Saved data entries
=== Begin Enclosure ===

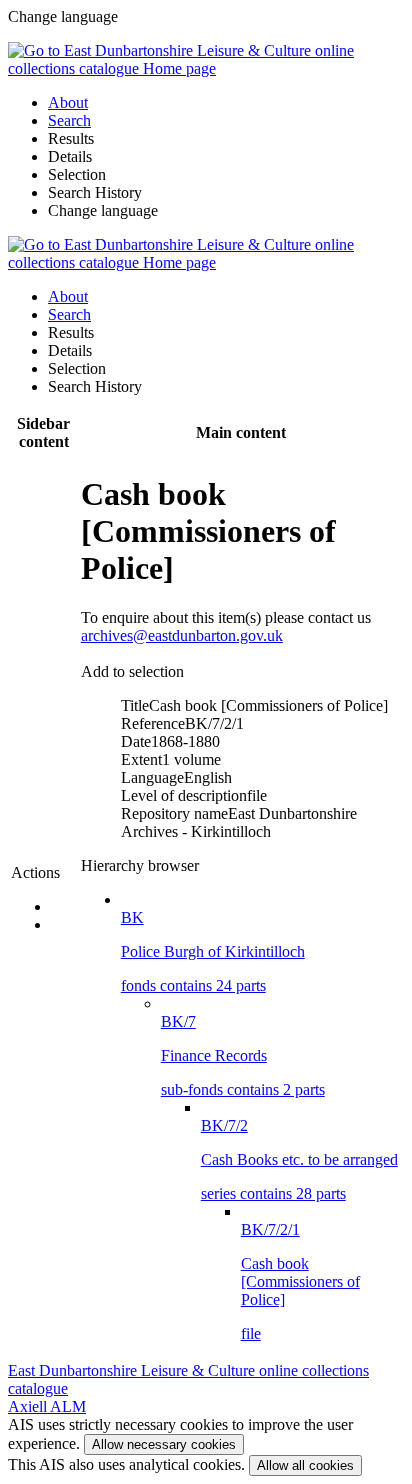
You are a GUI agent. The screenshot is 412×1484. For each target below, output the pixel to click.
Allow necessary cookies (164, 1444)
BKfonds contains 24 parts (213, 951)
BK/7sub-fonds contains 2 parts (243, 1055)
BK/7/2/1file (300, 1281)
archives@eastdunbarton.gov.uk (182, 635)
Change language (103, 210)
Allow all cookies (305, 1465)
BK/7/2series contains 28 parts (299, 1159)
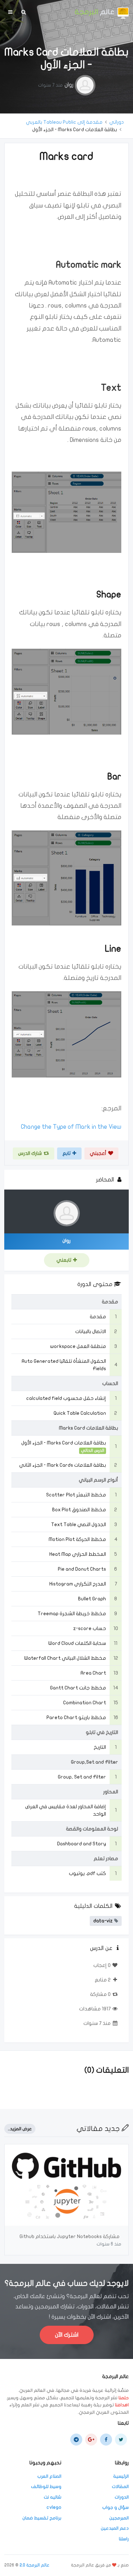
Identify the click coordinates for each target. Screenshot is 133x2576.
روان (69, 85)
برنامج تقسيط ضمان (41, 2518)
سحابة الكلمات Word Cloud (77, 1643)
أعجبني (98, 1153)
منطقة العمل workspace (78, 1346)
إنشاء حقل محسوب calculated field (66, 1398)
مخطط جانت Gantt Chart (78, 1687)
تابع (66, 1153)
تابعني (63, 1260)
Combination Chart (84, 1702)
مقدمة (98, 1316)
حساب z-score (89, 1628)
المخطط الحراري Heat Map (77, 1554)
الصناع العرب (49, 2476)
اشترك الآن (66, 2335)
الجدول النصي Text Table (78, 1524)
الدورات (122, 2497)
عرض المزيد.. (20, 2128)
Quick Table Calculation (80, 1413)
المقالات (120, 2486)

=== End Enclosure ===

*DIRECTIONS FOR THIS TASK*:
What you give back should be the lines from the one with "تابعني (63, 1260)" to the end of the data, copied exactly, both ends included.

*RESULT BELOW*:
تابعني (63, 1260)
Combination Chart (84, 1702)
مقدمة (98, 1316)
حساب z-score (89, 1628)
المخطط الحراري Heat Map (77, 1554)
الصناع العرب (49, 2476)
اشترك الآن (66, 2335)
الجدول النصي Text Table (78, 1524)
الدورات (122, 2497)
عرض المزيد.. (20, 2128)
Quick Table Calculation (80, 1413)
المقالات (120, 2486)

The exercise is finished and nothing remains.